Werder Bremen möchte im Transferpoker um Mesut Özil möglichst bis April Planungssicherheit haben. «Auf Mesut werden immer mehr Dinge wie die WM und das Interesse anderer Clubs einwirken. Deshalb brauchen wir klare Verhältnisse», sagte Werder Clubchef Klaus Allofs.
Den Zeitrahmen für die anstehenden Verhandlungen mit dem Fußball-Nationalspieler steckte er eng. «Im Verlauf des nächsten Vierteljahres müssen wir Gespräche führen.
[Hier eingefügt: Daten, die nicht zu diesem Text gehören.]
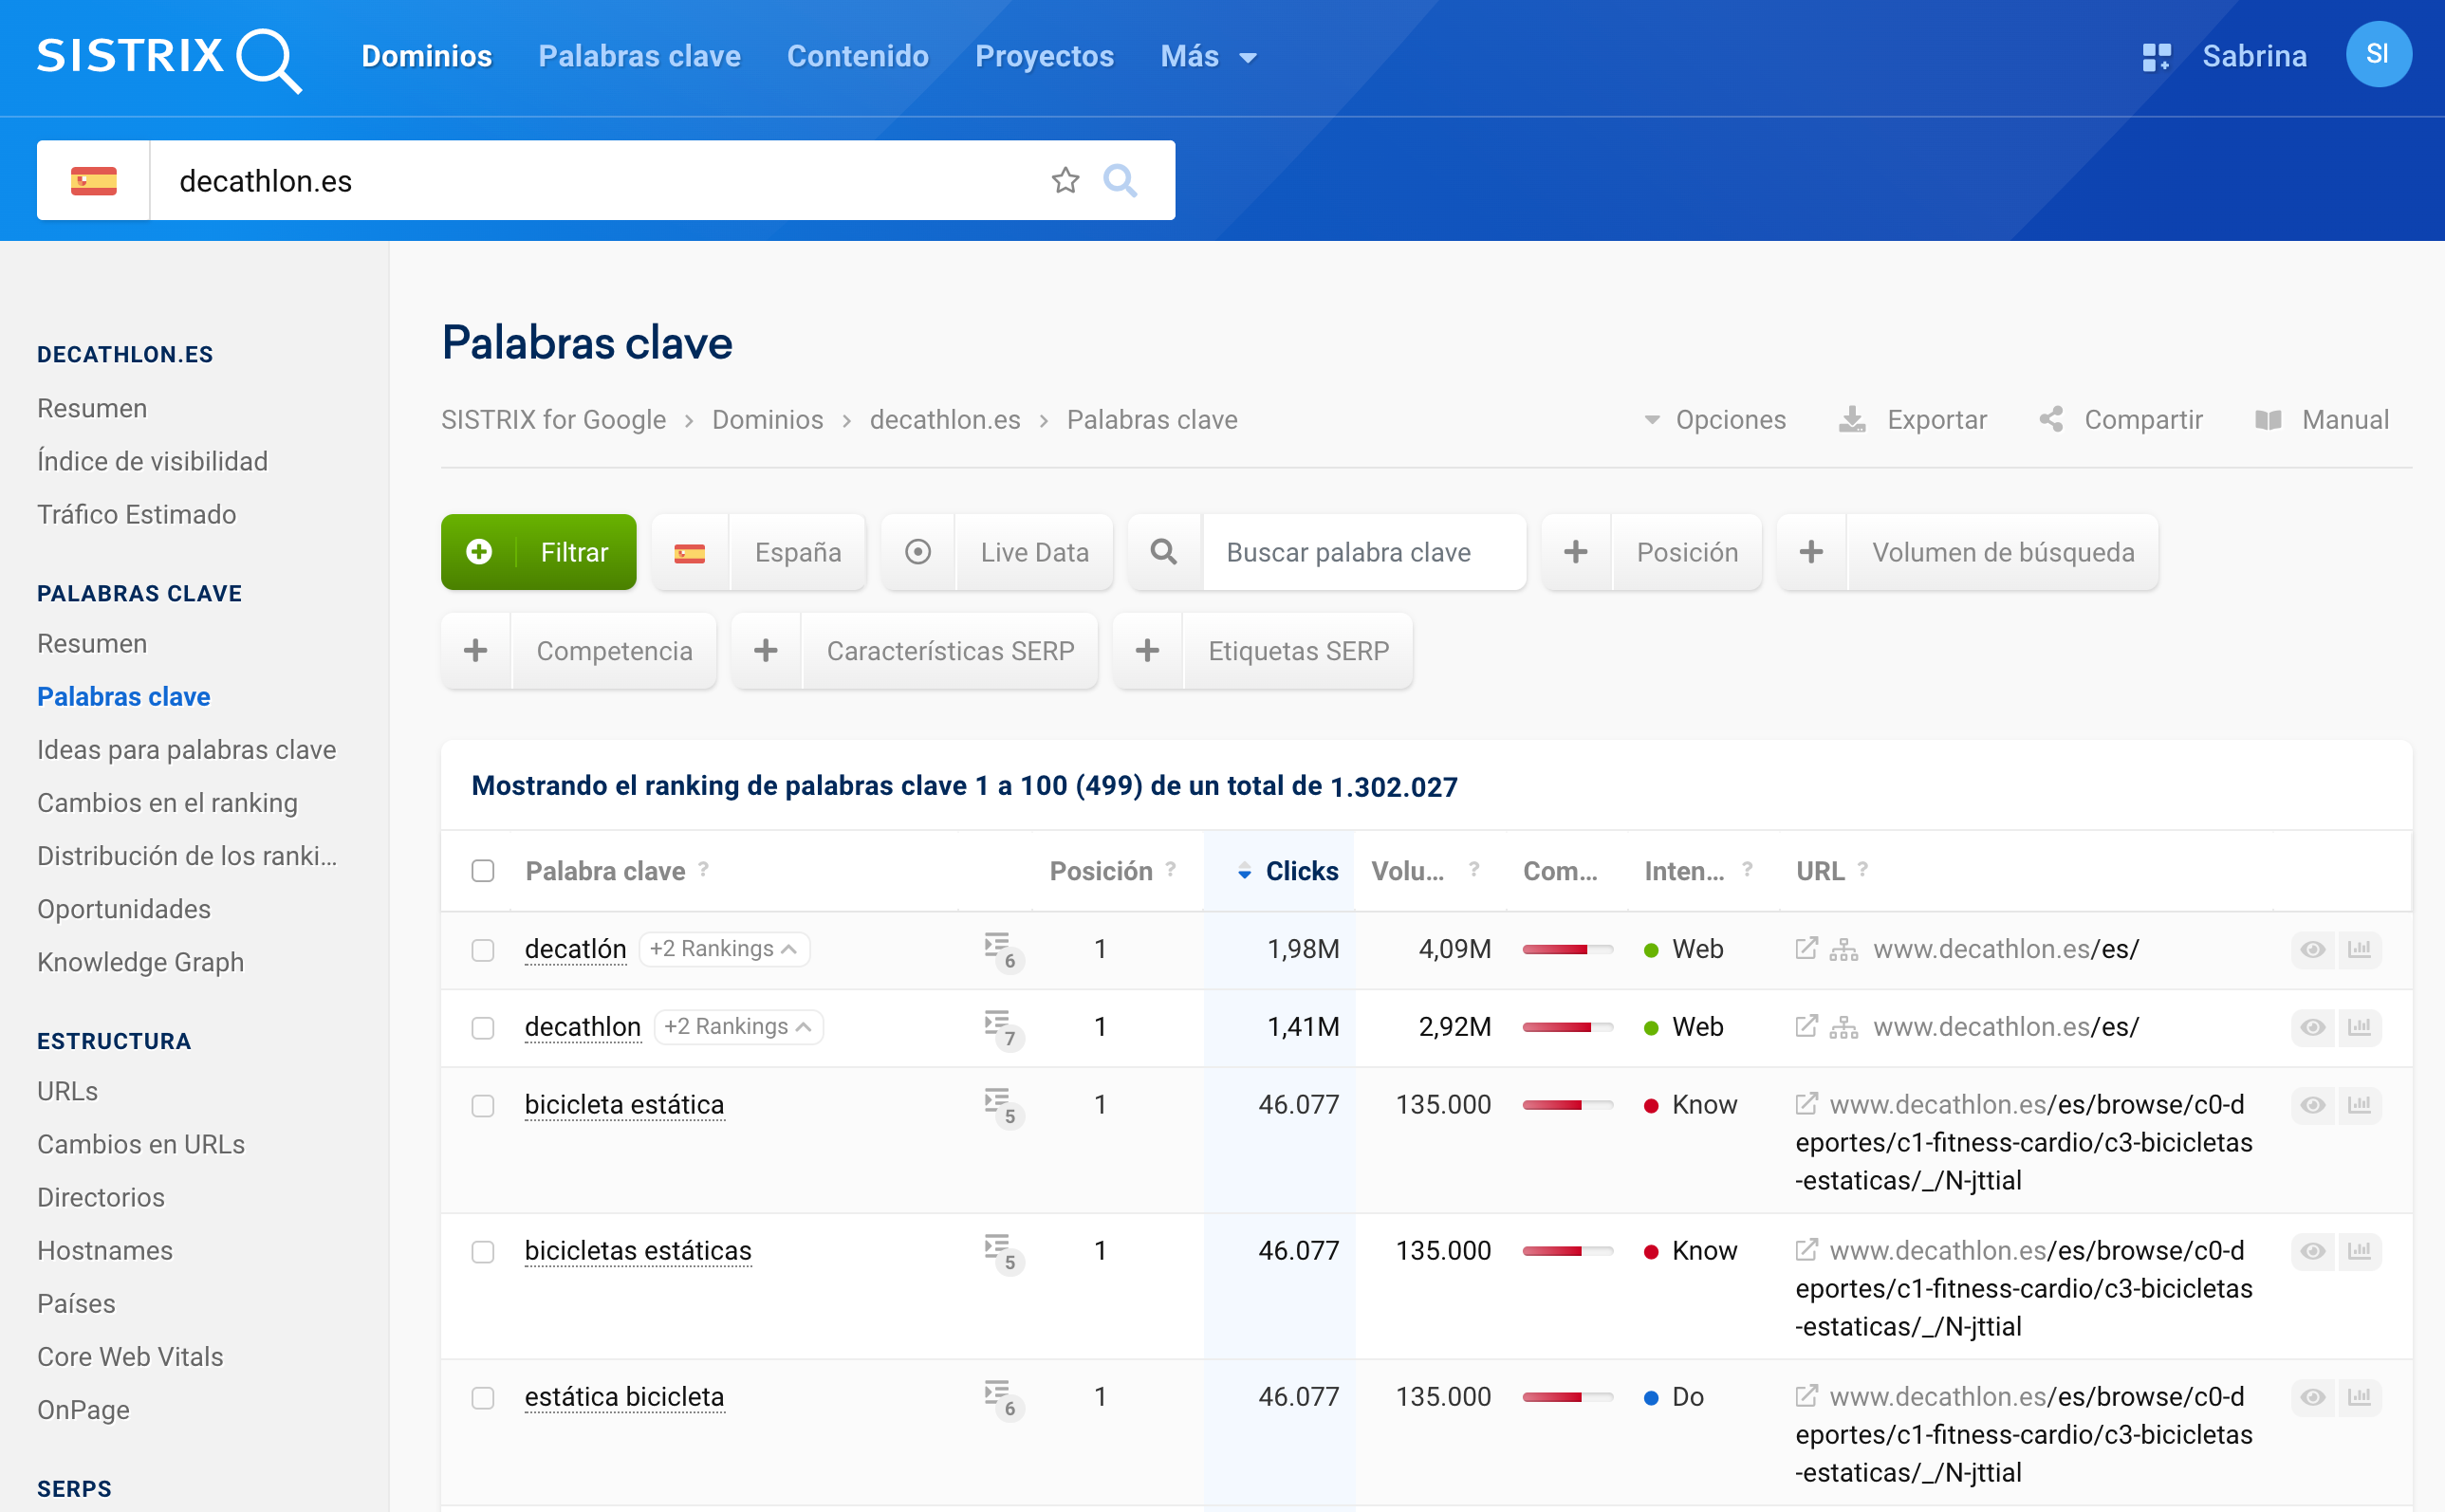The height and width of the screenshot is (1512, 2445).
Task: Collapse +2 Rankings for decathlon keyword
Action: 738,1026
Wir können nicht einfach so ins letzte Vertragsjahr gehen», erklärte Allofs am Rande des Trainingslagers in Dubai.
Der Vertrag des 21 Jahre alten Mittelfeld-Regisseurs in Bremen läuft bis 2011. Er gilt als eines der größten Talente im deutschen Fußball. Geht es nach Trainer Thomas Schaaf, wäre es das Beste für Özil, wenn er in Bremen bleiben würde. «Er braucht Zeit, um besser zu werden. Die bekommt er am besten bei uns», argumentierte der Werder- Coach. Konkrete Verhandlungen mit Özil und dessen Berater sind während des Trainingslagers am Persischen Golf nicht vorgesehen.